Date: September 12, 2019
Location: Lat: 39.84865°, Lon: -69.55360°
Dive Depth Range: 1,195 - 1,341 meters (3,921 - 4,400 feet)
Access Dive Summary and ROV Data
Today’s dive sought to explore the eastern wall of Veatch Canyon, in a region that has not yet been surveyed by deep-sea submersibles. The site was selected because habitat suitability models predicted that this area could contain suitable habitat for deep-sea corals.
Upon reaching the seafloor, we found soft sediments characteristic of most canyon axes at this relatively deep depth (~1,300 meters, or 4,265 feet). Bottom fauna were typical for this substrate, and included hake, halosaurs, cut throat eels, xenophyophores, deep-sea red crabs, and pancake urchins. Clasts and boulders of carbonate rocks with encrusting organisms were also observed on the canyon floor, and increased in density as the remotely operated vehicle (ROV) reached the foot of the slope.
As the ROV neared the end of the canyon axis, slopes increased dramatically giving rise to a massive, sheer carbonate wall, greater than 100 meters (328 feet) in thickness.

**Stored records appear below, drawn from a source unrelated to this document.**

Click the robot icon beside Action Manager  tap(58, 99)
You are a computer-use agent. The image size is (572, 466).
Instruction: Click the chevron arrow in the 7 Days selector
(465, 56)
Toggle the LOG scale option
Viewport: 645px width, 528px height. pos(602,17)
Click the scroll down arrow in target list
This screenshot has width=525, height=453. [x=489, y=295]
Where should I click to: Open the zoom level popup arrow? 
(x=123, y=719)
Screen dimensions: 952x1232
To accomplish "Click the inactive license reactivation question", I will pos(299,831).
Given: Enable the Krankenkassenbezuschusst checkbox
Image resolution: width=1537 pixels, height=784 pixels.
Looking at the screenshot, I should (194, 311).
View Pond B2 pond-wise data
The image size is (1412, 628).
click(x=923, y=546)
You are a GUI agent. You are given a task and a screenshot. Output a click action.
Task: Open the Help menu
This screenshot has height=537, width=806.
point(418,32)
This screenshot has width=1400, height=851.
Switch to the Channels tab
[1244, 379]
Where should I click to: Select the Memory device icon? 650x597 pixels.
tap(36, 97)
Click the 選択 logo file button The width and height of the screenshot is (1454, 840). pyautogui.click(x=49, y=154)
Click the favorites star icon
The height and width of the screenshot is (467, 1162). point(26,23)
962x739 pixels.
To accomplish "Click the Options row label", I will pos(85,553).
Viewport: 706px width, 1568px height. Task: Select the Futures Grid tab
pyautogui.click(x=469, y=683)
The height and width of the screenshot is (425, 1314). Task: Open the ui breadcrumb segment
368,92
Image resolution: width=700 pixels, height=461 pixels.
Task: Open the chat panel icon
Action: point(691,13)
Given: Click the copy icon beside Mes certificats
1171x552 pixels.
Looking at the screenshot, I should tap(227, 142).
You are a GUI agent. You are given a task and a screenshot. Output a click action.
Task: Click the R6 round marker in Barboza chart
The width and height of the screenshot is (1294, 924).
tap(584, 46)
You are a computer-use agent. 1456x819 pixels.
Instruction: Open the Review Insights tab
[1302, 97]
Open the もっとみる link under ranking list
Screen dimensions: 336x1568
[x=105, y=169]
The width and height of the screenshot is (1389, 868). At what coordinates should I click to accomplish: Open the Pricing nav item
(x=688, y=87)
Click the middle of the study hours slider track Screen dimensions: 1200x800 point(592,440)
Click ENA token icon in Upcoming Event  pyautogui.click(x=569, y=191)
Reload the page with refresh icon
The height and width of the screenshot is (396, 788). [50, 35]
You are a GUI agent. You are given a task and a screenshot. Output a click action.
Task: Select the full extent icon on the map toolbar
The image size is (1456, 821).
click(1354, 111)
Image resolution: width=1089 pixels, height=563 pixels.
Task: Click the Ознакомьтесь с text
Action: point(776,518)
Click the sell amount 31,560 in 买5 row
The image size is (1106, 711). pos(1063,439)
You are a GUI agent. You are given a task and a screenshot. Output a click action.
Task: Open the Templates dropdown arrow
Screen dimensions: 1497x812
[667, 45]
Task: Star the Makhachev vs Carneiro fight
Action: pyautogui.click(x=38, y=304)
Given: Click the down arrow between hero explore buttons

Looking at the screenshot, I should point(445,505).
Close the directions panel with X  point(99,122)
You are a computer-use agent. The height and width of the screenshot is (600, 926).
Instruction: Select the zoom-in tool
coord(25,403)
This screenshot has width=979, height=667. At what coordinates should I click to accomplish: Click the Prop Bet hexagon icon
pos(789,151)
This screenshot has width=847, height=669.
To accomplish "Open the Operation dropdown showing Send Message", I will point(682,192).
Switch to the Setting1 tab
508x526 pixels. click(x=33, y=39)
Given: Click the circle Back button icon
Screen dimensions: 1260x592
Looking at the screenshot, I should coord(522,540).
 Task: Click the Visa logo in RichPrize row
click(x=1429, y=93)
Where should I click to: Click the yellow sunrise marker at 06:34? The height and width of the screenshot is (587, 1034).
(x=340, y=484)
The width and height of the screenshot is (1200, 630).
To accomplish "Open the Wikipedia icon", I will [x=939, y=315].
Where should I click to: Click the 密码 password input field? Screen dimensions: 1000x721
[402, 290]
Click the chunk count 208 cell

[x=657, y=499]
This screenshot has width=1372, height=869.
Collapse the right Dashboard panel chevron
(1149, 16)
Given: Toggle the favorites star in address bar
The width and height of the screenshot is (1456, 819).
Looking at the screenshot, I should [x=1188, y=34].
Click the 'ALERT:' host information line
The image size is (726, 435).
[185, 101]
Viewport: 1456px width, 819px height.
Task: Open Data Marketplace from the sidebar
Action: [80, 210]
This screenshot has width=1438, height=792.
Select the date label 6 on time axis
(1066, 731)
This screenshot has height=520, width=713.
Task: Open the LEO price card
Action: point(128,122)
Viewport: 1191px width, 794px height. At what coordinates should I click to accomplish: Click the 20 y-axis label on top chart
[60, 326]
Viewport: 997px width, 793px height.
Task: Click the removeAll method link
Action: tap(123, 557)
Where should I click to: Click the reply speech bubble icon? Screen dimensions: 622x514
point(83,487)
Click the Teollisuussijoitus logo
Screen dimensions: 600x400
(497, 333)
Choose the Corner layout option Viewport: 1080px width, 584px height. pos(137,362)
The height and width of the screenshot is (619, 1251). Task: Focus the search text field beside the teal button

The wall was sparsely encrusted with primnoid corals, cup corals, and encrusting demosponges. Two samples were collected during the dive, a bamboo coral and a plexaurid coral. As the dive concluded, a very dense assemblage of black corals, cup corals, hard corals, and purple stoloniferous corals was observed.
Later in the evening, after the ROVs had been recovered, Expedition Coordinator Dr. Daniel Wagner and Geology Science Lead Dr. Jeff Obelcz participated in a live interaction with the New England Aquarium in Boston, Massachusetts. An audience of over 164 participants listened as they described their work, day-to-day life on the ship, and favorite moments of the expedition, followed by an enthusiastic round of questions from the audience.